2015/12/08

Ten Commandments

 10 commandments for effective consultations(効果的なコンサルテーションのための十戒)というのは余りにも有名で(Arch Intern Med 1983 143 1753)、20年経って改訂された(Arch Intern Med 2007 167 271)が、原典のほうが書き下ろしでスカッとしている(改訂版には重要な変更点もあるが長ったらしいのと、どの科からコンサルトを受けたかによって対応が違ってくることを調査で示している)。日本でどれくらい有名かは知らないが、紹介しても損にはならないだろうし何より自分に言い聞かせなければならないことだから書くと、以下の10項目だ(原典)。

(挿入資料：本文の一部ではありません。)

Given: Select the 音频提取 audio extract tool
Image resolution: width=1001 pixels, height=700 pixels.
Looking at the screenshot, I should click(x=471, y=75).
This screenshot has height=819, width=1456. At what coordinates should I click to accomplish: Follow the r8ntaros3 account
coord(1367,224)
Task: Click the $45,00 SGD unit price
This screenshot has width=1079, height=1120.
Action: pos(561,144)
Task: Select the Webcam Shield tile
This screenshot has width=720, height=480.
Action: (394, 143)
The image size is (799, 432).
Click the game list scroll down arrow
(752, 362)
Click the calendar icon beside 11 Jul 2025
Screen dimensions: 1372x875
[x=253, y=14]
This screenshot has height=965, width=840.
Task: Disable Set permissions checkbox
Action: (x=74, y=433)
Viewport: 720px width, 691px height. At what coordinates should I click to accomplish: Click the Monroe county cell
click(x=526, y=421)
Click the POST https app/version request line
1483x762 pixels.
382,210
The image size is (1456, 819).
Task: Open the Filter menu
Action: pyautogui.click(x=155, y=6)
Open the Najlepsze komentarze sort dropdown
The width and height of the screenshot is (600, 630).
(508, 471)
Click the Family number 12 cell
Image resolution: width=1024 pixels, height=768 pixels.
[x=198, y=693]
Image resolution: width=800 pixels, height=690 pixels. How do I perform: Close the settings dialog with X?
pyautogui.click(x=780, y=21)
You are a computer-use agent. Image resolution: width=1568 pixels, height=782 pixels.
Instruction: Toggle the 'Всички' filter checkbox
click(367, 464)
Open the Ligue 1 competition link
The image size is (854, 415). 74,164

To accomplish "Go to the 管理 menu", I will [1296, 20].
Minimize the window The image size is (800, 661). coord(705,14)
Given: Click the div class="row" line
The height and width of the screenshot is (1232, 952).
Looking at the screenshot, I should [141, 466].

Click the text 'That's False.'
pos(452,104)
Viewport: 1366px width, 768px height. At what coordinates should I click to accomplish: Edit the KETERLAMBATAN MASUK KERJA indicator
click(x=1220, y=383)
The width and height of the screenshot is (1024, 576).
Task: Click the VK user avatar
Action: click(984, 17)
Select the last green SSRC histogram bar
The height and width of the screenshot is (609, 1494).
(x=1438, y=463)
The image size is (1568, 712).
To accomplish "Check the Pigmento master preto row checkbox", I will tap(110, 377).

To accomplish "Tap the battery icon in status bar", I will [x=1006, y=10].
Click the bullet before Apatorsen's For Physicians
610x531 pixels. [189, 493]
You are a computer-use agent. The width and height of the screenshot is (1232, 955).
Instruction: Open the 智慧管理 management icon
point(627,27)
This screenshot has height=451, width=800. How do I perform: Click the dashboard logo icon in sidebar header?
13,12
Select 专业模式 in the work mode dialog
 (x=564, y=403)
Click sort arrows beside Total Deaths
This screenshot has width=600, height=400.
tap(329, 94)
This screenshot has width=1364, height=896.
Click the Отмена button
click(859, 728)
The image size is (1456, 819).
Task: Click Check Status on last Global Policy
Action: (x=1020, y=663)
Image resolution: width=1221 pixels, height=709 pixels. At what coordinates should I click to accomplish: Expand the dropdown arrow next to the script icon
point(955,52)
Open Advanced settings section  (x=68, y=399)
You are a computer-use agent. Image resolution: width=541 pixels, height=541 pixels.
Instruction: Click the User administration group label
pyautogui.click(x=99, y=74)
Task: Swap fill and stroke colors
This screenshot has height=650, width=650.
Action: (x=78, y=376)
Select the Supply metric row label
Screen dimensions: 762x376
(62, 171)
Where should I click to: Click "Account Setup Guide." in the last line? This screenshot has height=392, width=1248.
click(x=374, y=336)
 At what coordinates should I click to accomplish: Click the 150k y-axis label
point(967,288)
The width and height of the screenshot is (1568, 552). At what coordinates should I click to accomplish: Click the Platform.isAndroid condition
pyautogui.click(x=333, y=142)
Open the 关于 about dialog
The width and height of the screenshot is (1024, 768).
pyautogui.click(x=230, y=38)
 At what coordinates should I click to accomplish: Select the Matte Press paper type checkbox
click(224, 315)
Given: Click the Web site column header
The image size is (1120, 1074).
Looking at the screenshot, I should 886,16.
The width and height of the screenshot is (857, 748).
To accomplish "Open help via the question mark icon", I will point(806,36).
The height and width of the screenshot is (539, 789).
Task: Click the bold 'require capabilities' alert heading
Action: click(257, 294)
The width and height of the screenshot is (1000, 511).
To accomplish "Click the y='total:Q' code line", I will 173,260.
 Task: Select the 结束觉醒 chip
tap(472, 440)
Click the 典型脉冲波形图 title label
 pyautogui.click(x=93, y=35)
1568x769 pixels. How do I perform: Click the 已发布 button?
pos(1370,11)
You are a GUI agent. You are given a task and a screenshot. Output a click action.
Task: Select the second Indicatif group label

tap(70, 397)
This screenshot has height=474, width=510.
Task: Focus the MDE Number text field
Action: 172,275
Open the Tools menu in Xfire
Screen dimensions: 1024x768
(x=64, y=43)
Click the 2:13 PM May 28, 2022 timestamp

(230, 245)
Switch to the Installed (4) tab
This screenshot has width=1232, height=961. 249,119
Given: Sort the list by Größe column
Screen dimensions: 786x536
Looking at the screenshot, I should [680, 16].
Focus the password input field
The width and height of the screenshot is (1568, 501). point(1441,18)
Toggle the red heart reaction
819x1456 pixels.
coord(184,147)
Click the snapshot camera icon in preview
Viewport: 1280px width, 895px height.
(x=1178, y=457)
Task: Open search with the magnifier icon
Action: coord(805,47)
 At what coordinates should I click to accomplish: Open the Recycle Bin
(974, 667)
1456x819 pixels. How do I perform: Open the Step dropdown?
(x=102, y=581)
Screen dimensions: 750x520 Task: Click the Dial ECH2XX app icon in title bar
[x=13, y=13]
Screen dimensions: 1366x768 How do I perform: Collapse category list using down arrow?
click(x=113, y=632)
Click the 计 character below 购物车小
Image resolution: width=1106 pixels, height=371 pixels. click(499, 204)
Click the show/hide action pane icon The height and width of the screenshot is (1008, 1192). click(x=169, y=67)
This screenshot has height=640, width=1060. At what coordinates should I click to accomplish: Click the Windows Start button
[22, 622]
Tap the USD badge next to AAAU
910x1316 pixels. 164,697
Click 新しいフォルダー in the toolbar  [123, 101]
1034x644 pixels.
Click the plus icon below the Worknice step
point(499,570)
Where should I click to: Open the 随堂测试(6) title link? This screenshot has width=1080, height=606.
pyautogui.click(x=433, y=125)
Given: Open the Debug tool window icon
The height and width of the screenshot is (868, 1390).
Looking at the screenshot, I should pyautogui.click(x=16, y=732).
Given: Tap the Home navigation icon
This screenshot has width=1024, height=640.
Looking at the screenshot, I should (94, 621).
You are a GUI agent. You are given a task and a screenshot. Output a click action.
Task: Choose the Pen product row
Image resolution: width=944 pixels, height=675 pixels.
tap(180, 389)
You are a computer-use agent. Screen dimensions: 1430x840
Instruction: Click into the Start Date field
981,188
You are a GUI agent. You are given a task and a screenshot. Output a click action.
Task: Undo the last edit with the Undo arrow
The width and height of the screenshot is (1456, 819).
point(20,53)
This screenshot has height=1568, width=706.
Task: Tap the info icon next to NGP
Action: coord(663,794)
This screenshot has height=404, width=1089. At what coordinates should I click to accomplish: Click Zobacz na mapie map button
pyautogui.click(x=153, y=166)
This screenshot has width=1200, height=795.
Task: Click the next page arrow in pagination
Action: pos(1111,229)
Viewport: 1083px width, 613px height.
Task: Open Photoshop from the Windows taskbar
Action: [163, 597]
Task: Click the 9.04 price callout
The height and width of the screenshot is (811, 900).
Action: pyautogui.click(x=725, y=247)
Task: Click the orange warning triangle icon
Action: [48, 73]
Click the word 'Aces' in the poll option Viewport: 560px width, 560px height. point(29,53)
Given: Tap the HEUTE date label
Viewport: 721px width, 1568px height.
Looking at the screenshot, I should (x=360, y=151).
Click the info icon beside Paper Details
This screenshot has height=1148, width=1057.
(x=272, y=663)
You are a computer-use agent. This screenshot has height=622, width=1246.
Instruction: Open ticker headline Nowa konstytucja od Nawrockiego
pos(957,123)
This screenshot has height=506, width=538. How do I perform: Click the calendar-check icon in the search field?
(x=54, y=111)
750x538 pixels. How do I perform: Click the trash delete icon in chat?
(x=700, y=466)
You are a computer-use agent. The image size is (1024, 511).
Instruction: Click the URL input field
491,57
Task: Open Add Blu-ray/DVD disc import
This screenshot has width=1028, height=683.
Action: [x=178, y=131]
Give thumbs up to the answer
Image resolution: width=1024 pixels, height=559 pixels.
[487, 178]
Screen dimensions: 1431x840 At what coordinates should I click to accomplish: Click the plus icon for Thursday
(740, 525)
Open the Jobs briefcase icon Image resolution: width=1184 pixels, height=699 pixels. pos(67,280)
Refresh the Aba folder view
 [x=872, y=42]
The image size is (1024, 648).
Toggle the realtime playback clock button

  1. Determine the question
  2. Establish urgency
  3. Look for yourself
  4. Be as brief as appropriate
  5. Be specific
  6. Provide contingency plans
  7. Honor thy turf (or thy shalt not covet thy neighbor's patient)
  8. Teach... with tact
  9. Talk is cheap... and effective
  10. Follow-up

 3番などは、プライマリサービス(あるいは主担当医)が考えたことや得た情報を尊重しつつ、でもやっぱり自分の頭で考えて自分で調べることで診断がついたりベターな治療ができるということで、その通りである。相手の言うことをすべて鵜呑みにしていたら新しい考えや診断は生まれない。というか、何かが足りないか間違っているからコンサルタントが必要な事態になっているわけで、コンサルトを受けた側はそれらを一から点検しなければならない。
 ただそうやって得たより正しい情報をどのようにフィードバックするかが問題で、後医は名医なくせに偉そうにカルテに大文字で書きなぐったりするのはよくない(8番にはwithout condescension、上から見下さずに、とある)。Web上のやりとりも本当はよくない、一番あとくされがないのは話すことだ(9番)。また最終的に判断するのはプライマリーサービスなのだから勝手に検査や治療を始められるのも困る(7番)が、この辺が曖昧な状況をよく目にする。
 あとは5番で、たとえば私は腎臓内科フェロー時代に腎機能のあわせた薬剤の用量調節がひつようなときに「腎機能のあわせた薬剤の用量調節」とレコメンドするのはご法度だと習った。ひとつひとつ使われている薬剤を調べて具体的にアドバイスするように、そのために私達はお金をもらっているのだと(日本は入院中のコンサルテーションにお金は発生しないが)。ただ、この問題については電子カルテと薬剤師さんの協力があればもっと漏れなくオートマチックにチェックできるのではないかと思う。